Kasus yang tergolong ”kecil” dan dialami orang awam, anak-anak, remaja, atau orang miskin/lemah seperti ini memberi pelajaran berharga bagi publik (masyarakat banyak) bahwa hukum dan pengadilan negara itu amat exsoterik, hanya dapat dipahami oleh profesional di bidang hukum. Langkah ibu AAL yang mendorong agar kasusnya dibuka di pengadilan untuk membuktikan bahwa anaknya tak mencuri tanpa disadari sudah menceburkan dirinya ke dalam dunia lain dan asing bagi dirinya, yaitu pengadilan.

Logika awam tak mencukupi untuk memahami bahasa, istilah, konsep, dan berbagai doktrin hukum positif yang berlaku di dunia pengadilan. Wajarlah timbul berbagai  pertanyaan, kok, putusannya seperti itu? kata kak Seto Mulyadi, Ketua Komisi Dewan Pembina Komnas Perlindungan Anak Indonesia, ini semua karena kecewa atas vonis hakim ini. 
     
     Coba saja kita bayangkan selaku para mahasiswa (pelajar), betapa berat beban dari pada psikologis AAL untuk harus menanggung stigma sebagai ”pencuri” yang melekat sepanjang hidupnya. yang mana nanti suatu masa ia akan muncul dan berbaur kedalam masyarakat luas atau masyarakat di sekitarnya. dan orang-orang yang ada di sekitarnya mengatakan mantan pencuri, misalnya betapa sedihnya, betapa besar penderitaan psikisnya secara psikologi kenanya.

     Kasus ini membuktikan, logika awam dan logika hukum positif memang berbeda. Ketika kedua logika itu berada dalam jurang pemisah, kekecewaan publik akan muncul dalam berbagai bentuk, baik halus maupun dengan kekerasan. Di situlah semestinya ada kesadaran bagi semua profesional hukum untuk mempersempit jurang pemisah logika hukum tersebut.

       Dan pada hemat saya, pelajaran terbaik dari kasus ini adalah perlunya pembenahan terhadap sistem peradilan pidana. Profesional hukum (polisi, jaksa, hakim, dan pengacara) bekerja berdasarkan sistem itu, padahal kewenangan masing-masing berpotensi besar berbenturan dengan keinginan publik.
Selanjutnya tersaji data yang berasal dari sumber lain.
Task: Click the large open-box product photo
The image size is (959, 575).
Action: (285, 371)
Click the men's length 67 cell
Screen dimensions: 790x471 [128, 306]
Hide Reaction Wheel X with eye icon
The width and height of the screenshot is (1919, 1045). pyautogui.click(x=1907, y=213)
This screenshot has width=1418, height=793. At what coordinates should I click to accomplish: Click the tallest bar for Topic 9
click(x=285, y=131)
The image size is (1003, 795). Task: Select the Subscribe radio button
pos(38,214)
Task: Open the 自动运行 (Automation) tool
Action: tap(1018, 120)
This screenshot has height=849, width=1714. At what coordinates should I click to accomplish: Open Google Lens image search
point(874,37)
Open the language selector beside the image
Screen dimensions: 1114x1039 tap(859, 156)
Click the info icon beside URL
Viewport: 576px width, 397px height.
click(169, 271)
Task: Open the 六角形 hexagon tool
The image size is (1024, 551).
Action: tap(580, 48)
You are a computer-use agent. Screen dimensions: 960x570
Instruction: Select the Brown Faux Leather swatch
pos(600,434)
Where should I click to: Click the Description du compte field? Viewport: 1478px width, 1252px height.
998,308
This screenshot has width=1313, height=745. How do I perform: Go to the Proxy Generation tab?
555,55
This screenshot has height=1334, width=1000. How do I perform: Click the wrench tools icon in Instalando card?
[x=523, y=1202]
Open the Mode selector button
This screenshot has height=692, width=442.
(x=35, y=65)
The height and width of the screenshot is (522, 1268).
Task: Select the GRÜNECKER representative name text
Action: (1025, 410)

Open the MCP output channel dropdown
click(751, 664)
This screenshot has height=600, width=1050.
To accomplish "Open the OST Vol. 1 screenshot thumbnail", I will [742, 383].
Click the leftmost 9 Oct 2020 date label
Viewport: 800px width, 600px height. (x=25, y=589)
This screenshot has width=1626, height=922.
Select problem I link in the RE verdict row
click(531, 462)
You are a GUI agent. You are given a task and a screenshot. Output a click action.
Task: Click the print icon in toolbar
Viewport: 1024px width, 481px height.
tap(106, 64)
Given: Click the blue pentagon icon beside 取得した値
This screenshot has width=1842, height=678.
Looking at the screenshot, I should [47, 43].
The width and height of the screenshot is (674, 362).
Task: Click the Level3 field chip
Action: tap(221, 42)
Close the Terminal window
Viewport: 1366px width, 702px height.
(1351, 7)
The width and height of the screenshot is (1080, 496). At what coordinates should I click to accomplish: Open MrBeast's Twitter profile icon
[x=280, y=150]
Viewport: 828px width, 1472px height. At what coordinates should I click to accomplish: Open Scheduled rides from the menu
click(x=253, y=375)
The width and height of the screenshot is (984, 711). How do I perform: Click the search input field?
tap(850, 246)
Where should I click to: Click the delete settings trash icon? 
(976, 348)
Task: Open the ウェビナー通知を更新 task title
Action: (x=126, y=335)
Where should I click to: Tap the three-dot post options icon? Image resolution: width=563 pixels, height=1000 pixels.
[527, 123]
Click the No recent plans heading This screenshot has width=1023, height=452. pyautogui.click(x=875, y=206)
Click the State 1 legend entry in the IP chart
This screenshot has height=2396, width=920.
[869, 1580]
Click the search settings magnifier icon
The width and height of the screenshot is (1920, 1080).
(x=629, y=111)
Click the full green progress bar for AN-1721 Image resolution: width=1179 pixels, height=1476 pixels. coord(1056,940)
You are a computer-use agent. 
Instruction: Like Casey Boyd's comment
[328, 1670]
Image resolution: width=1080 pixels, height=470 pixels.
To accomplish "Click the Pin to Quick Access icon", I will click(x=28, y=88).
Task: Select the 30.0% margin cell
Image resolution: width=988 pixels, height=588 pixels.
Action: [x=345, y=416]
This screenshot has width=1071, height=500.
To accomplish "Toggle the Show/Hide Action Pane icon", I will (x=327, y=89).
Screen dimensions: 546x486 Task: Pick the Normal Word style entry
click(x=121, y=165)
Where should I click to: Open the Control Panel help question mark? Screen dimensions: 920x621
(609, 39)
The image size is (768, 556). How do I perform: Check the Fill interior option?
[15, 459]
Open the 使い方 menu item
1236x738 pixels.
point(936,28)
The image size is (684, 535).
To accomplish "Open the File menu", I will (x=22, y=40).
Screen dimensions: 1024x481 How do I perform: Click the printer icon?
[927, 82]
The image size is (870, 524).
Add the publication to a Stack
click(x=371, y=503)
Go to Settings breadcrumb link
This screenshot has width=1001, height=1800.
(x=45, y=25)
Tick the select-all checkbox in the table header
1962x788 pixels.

Indonesia perlu mengubah sistem itu menjadi social juctice system. 

      Apabila sistem ini terbangun, semua kekuatan publik dan profesional hukum dapat berangkulan dalam satu panggung penegakan hukum sehingga logika publik dan logika hukum positif dapat dipertemukan. Bukankah penegakan hukum itu wajib berdasarkan Pancasila, yang sila kelima berbunyi: ”Keadilan sosial bagi seluruh rakyat Indonesia”.dari sila yang ke lima ini muncul lagi artian kita, asumsi kita dimana Keadilan bagi seluruh rakyat Indonesia ini yang ada didalam batang tubuh pancasila kita yang menjadi panutan kita selaku orang yang berbakti kepada bangsa dan negara kita tercinta ini. 

    Jadi rasa kebersamaan didepan mata hukum itu sudah tidak ada pada hal di dalam teorinya mengatakan bahwa prinsip persamaan didepan hukum iitu adalah wajib, namun jika begini maka berdasarkan pola pikir saya persamaan didepan mata hukum itu tidak tercapai menurut saya. dan pelajaran sosiologi hukum ada hal yang mengatakan bahwa semakin rendah status sosial seseorang didalam suatu masyarakat, maka semakin banyak perangkat hukum yang mengaturnya. dan semakin tinggi status sosial seseorang didalam suatu masyarakat,  maka semakin sedikitlah perangkat hukum yang mengaturnya. berarti ini yang kita ambil didalam bermasyarakat kata dosen saya bahwa hal macam ini atau kondisi-Kondisi tersebut bertentangan dengan prinsip persamaan di depan hukum.
     
     Kalau saya memandang dari sudut sosiologi hukum ini adalah terdapat sebuah konsep lama yaitu yang telah ditanamkan kedalam diri para penegak hukum yaitu stratifikasi sosial yang mana yang dilihat yaitu stratifikasi sosial dari pada kehidupan anak ini. Jadi sungguh nampak sekali dengan nyata bahwa rasa pelapisan masyarakat itu sangat mempengaruhi hukum dan pola kehidupan berbangsa kita. 

dan pranata sosial dalam kehidupan bermasyarakat kita sangat kurang, bisa dikatakan belum memadai lagi interaksinya dalam kehidupan nyata keseharian. dan masih banyak lagi yng belum mencukupi yaitu diantaranya pranata hukum, pranata ekonomi,pranata sosial, pranata pendidikan dan lain-lainnya dan ini adalah dapat memberikan dampak positif pada masyarakat jika masyarakat melaksanakan ini semua.